150.000 Internet-Cafes vor dem Aus
Nach einem Brand in einem Internet-Cafe in Peking wollen die Behörden in China rund 150.000 ohne Lizenz betriebene Lokale für Internetsurfer schließen.
Bis Ende August sollen die ohne Lizenz betriebenen Internet-Cafes zugemacht und die Betreiber und Vermieter strafrechtlich verfolgt werden, berichtete die amtliche Nachrichtenagentur Xinhua am Samstag.
Brand in Internet-Cafe
Bei dem Brand Anfang Juni waren 24 Menschen getötet und 13 zum
Teil schwer verletzt worden. Das Cafe wurde wie die meisten in China
illegal betrieben.

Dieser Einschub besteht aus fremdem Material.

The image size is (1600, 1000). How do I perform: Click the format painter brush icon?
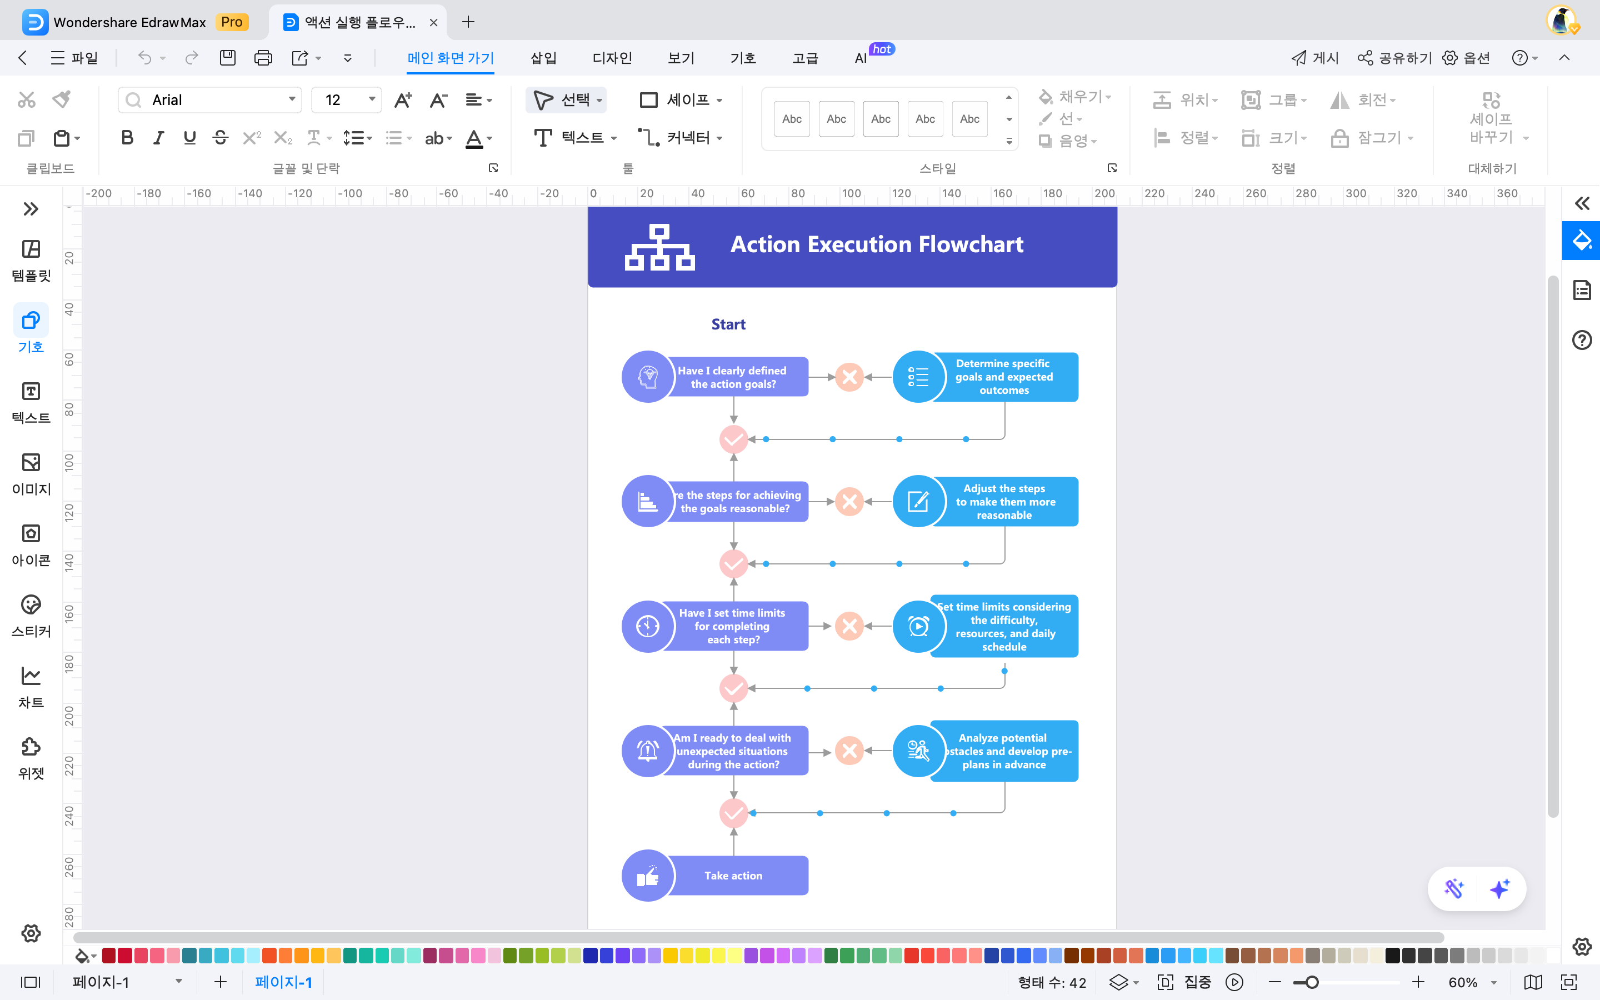point(62,99)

Zahlreiche Internet-Cafes wurden nach dem Vorfall
von den Behörden geschlossen.
Peking schließt Internet CafesFiltersysteme alarmieren Polizei
Nur rund 46.000 von den geschätzten 200.000 Internet-Cafes in China sind offiziell gemeldet.
Am Freitag berichtete eine Menschenrechtsorganisation, dass die Betreiber von Internet-Cafes jetzt alle Computer mit Filtersystemen ausstatten müssen, die ungefähr 500.000 Web-Seiten blockieren und gleichzeitig die Polizei über das versuchte Aufrufen verbotener Seiten informieren.
Schon zuvor hatten die meisten Internet-Provider alle indizierten politischen und "sittenwidrigen" Seiten herausgefiltert.